The influence of forests on water yield and quality is a debate that stretches back centuries. Earliest observations on the possible results of deforestation claimed trees draw water from the skies to deliver more water to streams and the towns along them, starting a controversial debate involving kings, generals, and presidents — and pitting forests against engineers (Andreassian 2004). Some of the earliest scientific attempts to measure this relationship occurred in watersheds near Nancy, France — provoking comment from Gifford Pinchot, who noted that “...questions of this kind cannot be answered without long and careful observation...[and] The friends and enemies of the forest have both said more than they can prove.” (Andreassin 2004)

Allegheny NFAround the time of this testimony, friends and enemies of the forest were embroiled in the same debate, sparked by the floods and fires that appeared directly connected to the widespread deforestation across the North American continent (Hornbeck and Kochenderfer, 2004). President Theodore Roosevelt and allies in Congress framed a conservation agenda around protection from floods, water for cities, and navigable waterways.

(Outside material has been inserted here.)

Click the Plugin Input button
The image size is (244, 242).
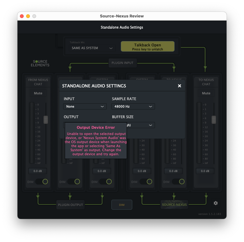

Meanwhile, floods in the denuded landscapes of New Hampshire, West Virginia, and Pennsylvania caused millions of dollars in damage (Forest History Society, 2013). Testimony to this effect won the support of business and conservation interests alike to eventually bring about the passage of the Weeks Act in 1911, the National Waterways Commission, and support for federal science and agency action (Hornbeck and Kochendorfer, 2004).

Forest conservation for the protection of water resources had begun, but the science of source water was only beginning. Appended to the 1912 Proceedings of the National Waterways Commission was a report by Raphael Zon of the Forest Service, concluding that among their influences forests cannot in themselves protect against major floods, but that forests can reduce their destructiveness. At about the same time scientists with the USGS had established research in New Hampshire, and a circle of colleagues within the Forest Service—including Zon, C. G. Bates, A. J. Henry, Bernard Fernow, and others—started to pair watersheds for treatment studies to settle the “streamflow controversy.” (Dodds 1969; Schmaltz 1980; Hornbeck and Kochendorfer, 2004).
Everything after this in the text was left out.